Frevisse made a small prayer for God’s blessing and to St. Dorothy for abundance, then asked, “What was that about between Walter Hopper and Hamon whatever-his-name?”

Perryn rumbled a deep, brief laugh. “That was thinking ahead on Walter’s part, that was. The thing is, he holds land enough that his workdays to the priory add up, and most years he has to hire a man or more to work some of them for him while he sees to his own land. In this dealing with Hamon, he gambled last autumn that the bad weather would change this year, knowing that if it did, there’d be out-of-the-ordinary high wages to be paid for anyone he needed to hire.”

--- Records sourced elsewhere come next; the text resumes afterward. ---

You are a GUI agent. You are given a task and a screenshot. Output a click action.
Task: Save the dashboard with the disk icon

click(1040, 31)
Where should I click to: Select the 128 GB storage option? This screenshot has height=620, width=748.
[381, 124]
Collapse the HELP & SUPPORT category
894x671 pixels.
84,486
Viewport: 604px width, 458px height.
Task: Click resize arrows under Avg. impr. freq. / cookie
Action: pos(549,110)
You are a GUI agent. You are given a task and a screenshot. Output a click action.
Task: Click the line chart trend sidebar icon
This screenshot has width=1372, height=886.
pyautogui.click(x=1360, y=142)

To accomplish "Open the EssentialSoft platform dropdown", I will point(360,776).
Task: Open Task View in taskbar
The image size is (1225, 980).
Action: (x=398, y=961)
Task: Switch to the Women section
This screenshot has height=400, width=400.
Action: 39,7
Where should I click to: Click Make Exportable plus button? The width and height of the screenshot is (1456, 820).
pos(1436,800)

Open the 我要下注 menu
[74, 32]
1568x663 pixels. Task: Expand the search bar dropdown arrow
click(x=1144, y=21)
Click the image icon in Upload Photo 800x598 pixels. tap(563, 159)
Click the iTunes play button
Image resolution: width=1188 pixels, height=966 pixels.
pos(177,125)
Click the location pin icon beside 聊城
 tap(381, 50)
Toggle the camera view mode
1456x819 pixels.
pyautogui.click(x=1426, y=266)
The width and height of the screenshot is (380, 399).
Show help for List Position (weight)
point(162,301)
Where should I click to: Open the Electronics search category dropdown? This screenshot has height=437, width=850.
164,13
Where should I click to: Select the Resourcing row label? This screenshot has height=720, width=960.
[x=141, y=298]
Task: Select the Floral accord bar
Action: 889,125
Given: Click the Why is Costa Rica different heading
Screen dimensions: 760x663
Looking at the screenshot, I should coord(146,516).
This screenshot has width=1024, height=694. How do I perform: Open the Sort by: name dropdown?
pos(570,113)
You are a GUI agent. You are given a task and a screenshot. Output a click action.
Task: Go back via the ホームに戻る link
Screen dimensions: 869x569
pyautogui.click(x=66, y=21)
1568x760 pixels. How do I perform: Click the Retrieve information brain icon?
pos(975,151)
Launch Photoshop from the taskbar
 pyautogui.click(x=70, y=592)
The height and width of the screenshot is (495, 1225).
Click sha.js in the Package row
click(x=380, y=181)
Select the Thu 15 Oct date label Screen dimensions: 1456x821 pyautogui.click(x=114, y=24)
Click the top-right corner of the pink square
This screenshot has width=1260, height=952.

‘Ah,“ Frevisse said, understanding. ”He therefore stood surety for this Hamon’s debt, certain he’d not be able to repay, and now will have him to work for no wages at all.“

‘Instead of having to bargain for others at rising prices, aye. Mind you, it’s no great cheat for Hamon, all considered. Walter will feed him along the way and Walter feeds well, and Hamon will be no shorter of money at the end than he would have been if he was hiring out on his own since he spends whatever he gets as fast as he gets it, at the alehouse here and on worse in Banbury.“

‘He’s a troublemaker?“ Frevisse asked.

‘Hamon? Nay, except what he makes for himself. He’s not yet learned and never will, I doubt, that it’s not play that holds life together but work. That makes him fair useless here, where most everything is work. Eh, well, that’s what the rest of us are here for, I sometimes think. To see to such as can’t see to themselves.“

One of the jurors came up on his other side then, wanting to speak with him. Perryn asked her pardon and drew aside and, glad of the chance to gather herself and her thoughts, Frevisse looked away, over the low church wall at the field beyond it, flowing away in waist-high green grain toward the distant woodshore’s darker band of forest. It was one of the three great fields around the village, each laid out in its own patterning of strips ploughed this way and that with how the land lay and planted or left fallow or set to hay turn and turn and turn about, year by year by year. They stretched out on all sides of the village, laced through with paths for workers going out and coming in and with wider ways for hay wains and harvest carts, with sometimes a tree left standing in a grassy balk, its shade somewhere for folk to sit through the midmorning and afternoon rest times and almost inevitably the tree was large-save here and there where some past giant had gone down with age or in a storm and been replaced by a stripling now no more than maybe half a century old- thick-trunked, the crowns of leaves widespread, their shade familiar to uncounted and mostly forgotten-even their graves in the churchyard replaced by newer ones- generations of Prior Byfield folk.

No one held all of any but almost everyone in the village held some of each, and there was meadow, too, for grazing cattle along the stream in the low places that too often flooded with the spring and autumn rains to be worth planting; and rough pasture beyond the fields, poorer soil cleared by men in want of more land before the Great Death of almost a hundred years ago had made such a dearth of people that there was, even now, no longer need to plough or plant those acres anymore. And of course on a green hillock well out of the village the windmill for grinding of the village’s grain spread its sailed arms against the sky. And downstream was the marsh with its rushes for so many uses, and here and there a hedgerow, and the road that ran through the village and away to north and south and places for the most part too far away to be bothered over by Prior Byfield folk. But it was the fields that were Prior Byfield’s life. If there was to be food in the village, then month in, month out, the fields had to be ploughed, harrowed, seeded, tended, harvested, ploughed again, harrowed again, seeded, tended… year around to year, no end to it, come what may, if Prior Byfield was to live.